Biller believes that his Johns Hopkins education has had a direct impact on his professional success, noting that the university’s name recognition and prestige not only help him get the attention of prospective employers, but the quality of a Johns Hopkins education also makes an impression on peers in his day-to-day interactions. “The clout that comes along with obtaining a master’s from an established institution like Johns Hopkins…certainly helps in the courtroom. Not only with juries, but with opposing attorneys as well,” he says.  

According to Biller, this reputation is well-founded as it reflects the quality of EP’s academic programs and instructors. “Just the exposure to so many different kinds of modeling and techniques has been world-changing,” Biller says, referring to the research and learning opportunities he had in his graduate program.

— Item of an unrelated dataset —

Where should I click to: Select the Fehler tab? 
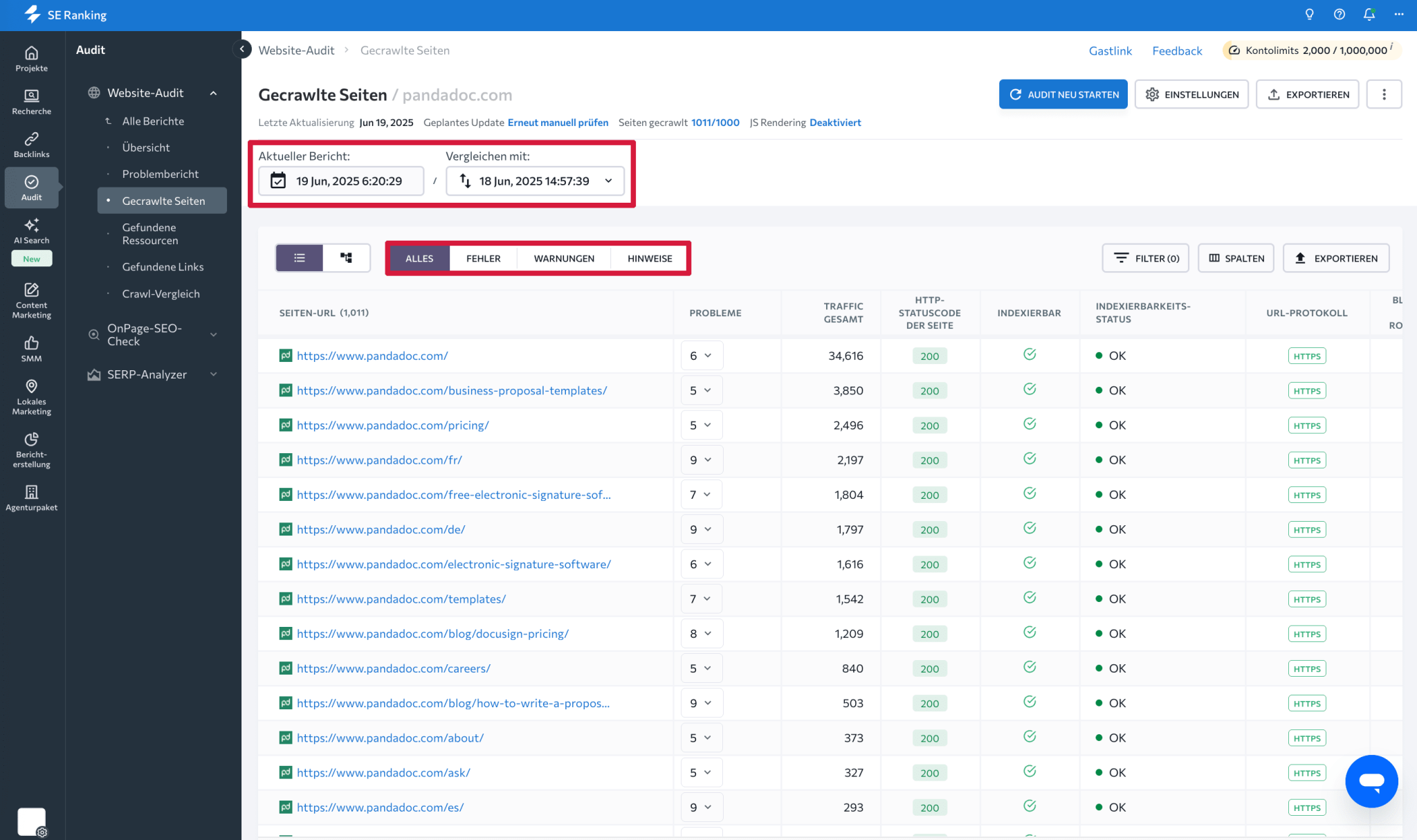point(483,258)
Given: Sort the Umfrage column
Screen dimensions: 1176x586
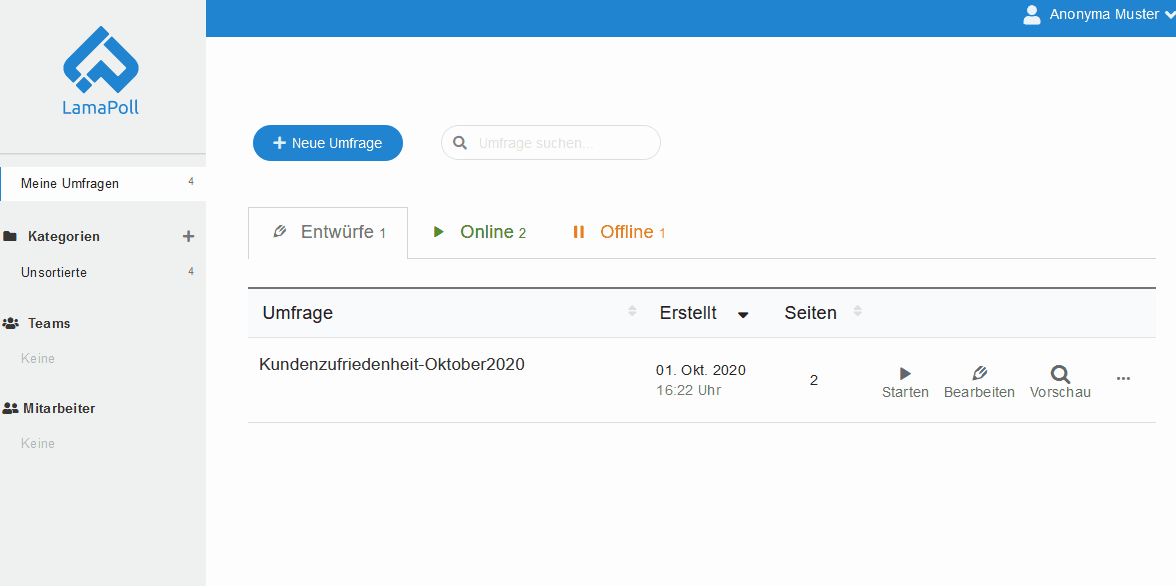Looking at the screenshot, I should pyautogui.click(x=632, y=311).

His instructors, too, had a major impact on him. Not only did his interactions with faculty spur him to explore newfound interests, but he also appreciated being part of a vibrant community of professors who were remarkably eager to engage with their students. “I’m still surprised at how accessible every single one of the course instructors was,” says Biller, noting that the broad curricula and supportive faculty empowered him to excel in his consulting forensic engineering work and enabled him to be a more effective and knowledgeable professional.   

Biller’s graduate education experience has affected his professional goals and understanding of what’s possible. “I’ve experienced a profound shift in my aspirations and a new passion for the academic environment,” he explains. Biller has remained an active member of the Johns Hopkins community, now assisting EP instructors in the applied physics program. Influenced by his own experiences, he now hopes to pursue a career in teaching so that he can share his expertise with students and inspire a new generation of engineers and physicists.